* _Your task_: Beginning at the top of the listing, repeat each line exactly until the line with "[Next (arrow right)] (5, 343)" has been repeated too.

* _Exercise input_:
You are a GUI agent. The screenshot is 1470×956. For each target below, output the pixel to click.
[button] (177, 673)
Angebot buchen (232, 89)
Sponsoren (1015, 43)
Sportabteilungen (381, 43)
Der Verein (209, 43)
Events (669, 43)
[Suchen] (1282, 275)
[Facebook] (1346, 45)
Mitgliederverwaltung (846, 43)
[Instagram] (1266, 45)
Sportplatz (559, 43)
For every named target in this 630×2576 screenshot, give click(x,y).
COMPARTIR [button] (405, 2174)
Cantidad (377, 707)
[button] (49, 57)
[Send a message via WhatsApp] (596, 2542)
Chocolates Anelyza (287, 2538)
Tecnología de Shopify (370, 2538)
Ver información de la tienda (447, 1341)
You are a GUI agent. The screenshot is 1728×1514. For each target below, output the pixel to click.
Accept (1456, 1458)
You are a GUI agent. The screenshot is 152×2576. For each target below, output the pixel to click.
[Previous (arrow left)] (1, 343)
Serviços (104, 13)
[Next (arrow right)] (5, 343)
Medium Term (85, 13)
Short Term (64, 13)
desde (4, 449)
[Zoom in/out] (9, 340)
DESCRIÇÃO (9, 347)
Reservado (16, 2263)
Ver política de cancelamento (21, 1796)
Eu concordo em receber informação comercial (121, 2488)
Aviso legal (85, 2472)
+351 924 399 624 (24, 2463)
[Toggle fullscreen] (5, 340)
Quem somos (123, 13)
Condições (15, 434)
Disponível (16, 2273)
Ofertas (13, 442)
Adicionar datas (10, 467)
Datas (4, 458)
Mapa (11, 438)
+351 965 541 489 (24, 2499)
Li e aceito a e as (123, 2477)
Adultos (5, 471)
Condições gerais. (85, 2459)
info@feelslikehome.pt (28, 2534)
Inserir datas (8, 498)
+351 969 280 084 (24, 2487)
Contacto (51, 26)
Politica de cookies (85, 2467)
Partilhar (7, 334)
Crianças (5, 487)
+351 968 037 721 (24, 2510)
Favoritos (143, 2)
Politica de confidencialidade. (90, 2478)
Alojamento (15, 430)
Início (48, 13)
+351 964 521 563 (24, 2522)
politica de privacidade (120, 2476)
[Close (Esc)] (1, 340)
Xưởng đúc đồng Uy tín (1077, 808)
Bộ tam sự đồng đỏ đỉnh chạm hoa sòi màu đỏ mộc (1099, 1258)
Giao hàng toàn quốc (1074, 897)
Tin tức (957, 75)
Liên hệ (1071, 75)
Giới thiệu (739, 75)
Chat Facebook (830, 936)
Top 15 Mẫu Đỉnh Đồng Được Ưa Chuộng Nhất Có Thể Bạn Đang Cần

* _Exercise output_:
You are a GUI agent. The screenshot is 1470×956. For each target below, output the pixel to click.
[button] (177, 673)
Angebot buchen (232, 89)
Sponsoren (1015, 43)
Sportabteilungen (381, 43)
Der Verein (209, 43)
Events (669, 43)
[Suchen] (1282, 275)
[Facebook] (1346, 45)
Mitgliederverwaltung (846, 43)
[Instagram] (1266, 45)
Sportplatz (559, 43)
For every named target in this 630×2576 screenshot, give click(x,y).
COMPARTIR [button] (405, 2174)
Cantidad (377, 707)
[button] (49, 57)
[Send a message via WhatsApp] (596, 2542)
Chocolates Anelyza (287, 2538)
Tecnología de Shopify (370, 2538)
Ver información de la tienda (447, 1341)
You are a GUI agent. The screenshot is 1728×1514. For each target below, output the pixel to click.
Accept (1456, 1458)
You are a GUI agent. The screenshot is 152×2576. For each target below, output the pixel to click.
[Previous (arrow left)] (1, 343)
Serviços (104, 13)
[Next (arrow right)] (5, 343)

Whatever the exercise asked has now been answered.